Seketika suasana berubah menjadi haru, dua orang wanita yang memiliki ikatan batin yang kuat kembali bertemu setelah dipisahkan oleh jarak. Ibu tak henti-hentinya mengucap kata syukur karena bisa bertemu denganku, kedua netranya mengucurkan air mata bahagia. Santi yang melihat pertemuan kami pun tak kuasa menahan air matanya.

Setelah puas melepas rindu, aku pun mengajak ibu untuk berbincang, tidak di kamar hotel, melainkan kami pergi ke restoran yang ada di hotel ini karena aku yakin kalau ibu belum makan.

“Gimana kabarmu, Wat? Kamu makin putih aja kerja di Arab.”

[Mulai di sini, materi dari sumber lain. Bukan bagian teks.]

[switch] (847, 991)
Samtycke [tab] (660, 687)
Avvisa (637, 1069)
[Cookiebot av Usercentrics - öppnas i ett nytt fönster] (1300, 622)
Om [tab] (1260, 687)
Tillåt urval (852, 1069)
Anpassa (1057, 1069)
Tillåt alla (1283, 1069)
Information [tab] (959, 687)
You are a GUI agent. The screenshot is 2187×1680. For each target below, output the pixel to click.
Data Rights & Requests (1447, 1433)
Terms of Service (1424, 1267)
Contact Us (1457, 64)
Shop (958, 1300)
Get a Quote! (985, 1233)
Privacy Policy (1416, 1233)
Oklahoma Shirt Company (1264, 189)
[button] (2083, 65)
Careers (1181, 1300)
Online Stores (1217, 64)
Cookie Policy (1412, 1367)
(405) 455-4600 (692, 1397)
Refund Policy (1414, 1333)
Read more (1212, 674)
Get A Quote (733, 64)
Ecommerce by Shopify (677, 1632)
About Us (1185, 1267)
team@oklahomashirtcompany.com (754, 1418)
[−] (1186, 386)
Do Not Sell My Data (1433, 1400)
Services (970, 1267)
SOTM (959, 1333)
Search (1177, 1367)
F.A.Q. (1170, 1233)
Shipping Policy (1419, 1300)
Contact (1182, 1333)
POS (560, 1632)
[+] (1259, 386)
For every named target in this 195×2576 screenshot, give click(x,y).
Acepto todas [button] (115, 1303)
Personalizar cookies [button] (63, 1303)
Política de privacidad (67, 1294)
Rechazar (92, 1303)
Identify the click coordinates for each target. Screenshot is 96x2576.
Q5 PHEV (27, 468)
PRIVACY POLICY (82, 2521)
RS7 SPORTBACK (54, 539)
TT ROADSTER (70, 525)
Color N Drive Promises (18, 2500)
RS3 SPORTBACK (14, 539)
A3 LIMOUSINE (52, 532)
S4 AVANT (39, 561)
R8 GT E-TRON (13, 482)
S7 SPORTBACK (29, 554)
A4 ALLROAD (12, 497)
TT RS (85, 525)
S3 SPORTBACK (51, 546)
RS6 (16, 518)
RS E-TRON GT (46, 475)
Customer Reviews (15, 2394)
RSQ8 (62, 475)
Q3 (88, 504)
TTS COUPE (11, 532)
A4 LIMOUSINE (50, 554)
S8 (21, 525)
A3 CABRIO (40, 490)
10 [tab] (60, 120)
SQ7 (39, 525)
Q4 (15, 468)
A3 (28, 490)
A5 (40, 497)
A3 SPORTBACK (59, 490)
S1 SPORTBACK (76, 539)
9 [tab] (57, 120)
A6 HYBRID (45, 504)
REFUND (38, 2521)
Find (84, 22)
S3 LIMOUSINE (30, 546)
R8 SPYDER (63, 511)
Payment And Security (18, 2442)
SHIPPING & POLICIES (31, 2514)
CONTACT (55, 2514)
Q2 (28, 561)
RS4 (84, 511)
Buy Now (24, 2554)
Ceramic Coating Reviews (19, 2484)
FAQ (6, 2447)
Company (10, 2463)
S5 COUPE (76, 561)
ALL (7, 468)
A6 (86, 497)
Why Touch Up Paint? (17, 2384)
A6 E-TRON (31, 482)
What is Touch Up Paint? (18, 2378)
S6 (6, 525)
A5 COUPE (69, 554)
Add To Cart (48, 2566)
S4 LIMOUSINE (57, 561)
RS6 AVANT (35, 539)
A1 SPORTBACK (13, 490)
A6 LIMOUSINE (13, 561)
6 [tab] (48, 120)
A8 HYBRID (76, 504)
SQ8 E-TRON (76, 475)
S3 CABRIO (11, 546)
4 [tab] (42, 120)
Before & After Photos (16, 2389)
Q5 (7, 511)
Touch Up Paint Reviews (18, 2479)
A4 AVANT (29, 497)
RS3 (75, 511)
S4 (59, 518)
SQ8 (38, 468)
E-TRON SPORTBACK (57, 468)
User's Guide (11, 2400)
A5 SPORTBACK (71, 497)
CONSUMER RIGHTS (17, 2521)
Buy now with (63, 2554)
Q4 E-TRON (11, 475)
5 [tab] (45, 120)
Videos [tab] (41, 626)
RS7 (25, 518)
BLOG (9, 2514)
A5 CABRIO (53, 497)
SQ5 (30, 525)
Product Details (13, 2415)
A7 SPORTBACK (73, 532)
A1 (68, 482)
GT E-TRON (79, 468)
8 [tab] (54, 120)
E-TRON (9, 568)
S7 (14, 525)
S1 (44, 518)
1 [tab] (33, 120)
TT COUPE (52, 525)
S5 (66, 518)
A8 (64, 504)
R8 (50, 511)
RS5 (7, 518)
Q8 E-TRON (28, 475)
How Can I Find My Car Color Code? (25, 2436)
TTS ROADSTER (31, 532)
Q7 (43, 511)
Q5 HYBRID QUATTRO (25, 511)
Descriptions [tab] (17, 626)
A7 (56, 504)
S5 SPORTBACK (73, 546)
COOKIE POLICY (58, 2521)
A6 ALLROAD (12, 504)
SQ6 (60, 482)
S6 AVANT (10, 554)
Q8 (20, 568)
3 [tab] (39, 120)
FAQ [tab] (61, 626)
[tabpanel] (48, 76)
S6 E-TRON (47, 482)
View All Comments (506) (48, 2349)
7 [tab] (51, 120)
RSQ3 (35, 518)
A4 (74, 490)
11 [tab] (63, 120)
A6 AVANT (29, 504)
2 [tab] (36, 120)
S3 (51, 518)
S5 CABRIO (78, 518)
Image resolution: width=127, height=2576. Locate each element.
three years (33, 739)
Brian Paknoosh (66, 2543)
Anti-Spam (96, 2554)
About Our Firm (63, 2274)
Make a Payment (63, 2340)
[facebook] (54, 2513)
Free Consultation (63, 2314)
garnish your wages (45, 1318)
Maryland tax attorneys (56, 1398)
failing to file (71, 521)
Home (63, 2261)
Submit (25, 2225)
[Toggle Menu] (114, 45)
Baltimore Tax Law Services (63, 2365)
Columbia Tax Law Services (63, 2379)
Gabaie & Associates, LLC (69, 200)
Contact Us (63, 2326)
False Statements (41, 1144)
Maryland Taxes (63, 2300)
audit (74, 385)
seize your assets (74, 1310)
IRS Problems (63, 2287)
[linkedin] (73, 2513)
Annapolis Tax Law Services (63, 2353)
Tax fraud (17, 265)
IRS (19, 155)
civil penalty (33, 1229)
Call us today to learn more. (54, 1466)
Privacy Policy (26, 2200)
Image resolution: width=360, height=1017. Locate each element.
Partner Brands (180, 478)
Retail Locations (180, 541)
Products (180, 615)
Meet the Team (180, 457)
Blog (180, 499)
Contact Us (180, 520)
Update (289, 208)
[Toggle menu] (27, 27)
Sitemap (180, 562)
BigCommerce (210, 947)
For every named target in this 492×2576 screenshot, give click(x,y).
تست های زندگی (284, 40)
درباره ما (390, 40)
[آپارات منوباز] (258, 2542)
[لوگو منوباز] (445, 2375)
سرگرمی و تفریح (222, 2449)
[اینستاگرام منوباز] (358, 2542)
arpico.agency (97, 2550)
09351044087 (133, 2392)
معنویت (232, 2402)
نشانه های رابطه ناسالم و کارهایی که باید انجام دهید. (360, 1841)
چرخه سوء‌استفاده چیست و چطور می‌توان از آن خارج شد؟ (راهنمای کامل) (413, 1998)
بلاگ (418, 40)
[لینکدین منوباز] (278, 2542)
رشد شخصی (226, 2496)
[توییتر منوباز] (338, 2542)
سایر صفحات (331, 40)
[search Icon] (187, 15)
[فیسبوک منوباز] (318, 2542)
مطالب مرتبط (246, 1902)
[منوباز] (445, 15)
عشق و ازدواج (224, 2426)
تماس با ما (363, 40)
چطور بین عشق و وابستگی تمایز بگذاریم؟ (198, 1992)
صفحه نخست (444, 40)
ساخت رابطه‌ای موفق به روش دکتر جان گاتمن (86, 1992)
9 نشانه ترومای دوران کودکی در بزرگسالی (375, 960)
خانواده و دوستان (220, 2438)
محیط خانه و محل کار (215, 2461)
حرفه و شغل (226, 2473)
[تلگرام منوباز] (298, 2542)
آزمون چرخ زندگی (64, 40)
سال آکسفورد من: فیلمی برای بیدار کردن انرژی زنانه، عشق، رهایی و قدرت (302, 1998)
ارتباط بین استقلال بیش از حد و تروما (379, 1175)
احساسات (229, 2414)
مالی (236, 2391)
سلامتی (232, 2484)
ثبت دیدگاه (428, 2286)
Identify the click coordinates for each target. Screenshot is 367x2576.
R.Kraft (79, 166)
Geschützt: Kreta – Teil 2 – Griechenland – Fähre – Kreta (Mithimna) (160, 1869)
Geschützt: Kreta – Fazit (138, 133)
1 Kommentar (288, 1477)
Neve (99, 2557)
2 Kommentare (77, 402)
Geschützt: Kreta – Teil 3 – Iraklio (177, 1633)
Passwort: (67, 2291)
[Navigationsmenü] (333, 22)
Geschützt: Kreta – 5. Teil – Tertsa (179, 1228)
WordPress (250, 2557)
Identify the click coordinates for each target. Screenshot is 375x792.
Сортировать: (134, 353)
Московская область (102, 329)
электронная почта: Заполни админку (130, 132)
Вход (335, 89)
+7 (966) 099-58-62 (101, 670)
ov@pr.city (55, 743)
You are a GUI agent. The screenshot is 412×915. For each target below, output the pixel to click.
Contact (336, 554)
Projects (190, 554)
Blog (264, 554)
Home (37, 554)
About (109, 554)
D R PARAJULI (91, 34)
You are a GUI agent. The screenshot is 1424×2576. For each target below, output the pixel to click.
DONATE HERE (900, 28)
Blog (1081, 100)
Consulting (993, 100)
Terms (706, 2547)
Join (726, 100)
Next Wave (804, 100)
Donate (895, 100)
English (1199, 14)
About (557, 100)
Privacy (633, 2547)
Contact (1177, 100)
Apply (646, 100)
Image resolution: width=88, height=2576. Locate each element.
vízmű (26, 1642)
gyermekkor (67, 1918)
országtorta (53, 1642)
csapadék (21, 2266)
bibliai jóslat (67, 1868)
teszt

“Alhamdulillah aku baik, Bu. Tapi kebalik, Bu. harusnya aku yang tanya gimana kabar ibu di sini? Kok bisa aku denger tadi ibu manggil mereka juragan? Maksudnya apa? Ceritakan semuanya kepadaku, Bu”

Ibu menarik napas dalam-dalam sebelum menjawab pertanyaanku.

“Ibu terpaksa melakukan nya biar cucu ibu gak disiksa sama mereka, Nak!”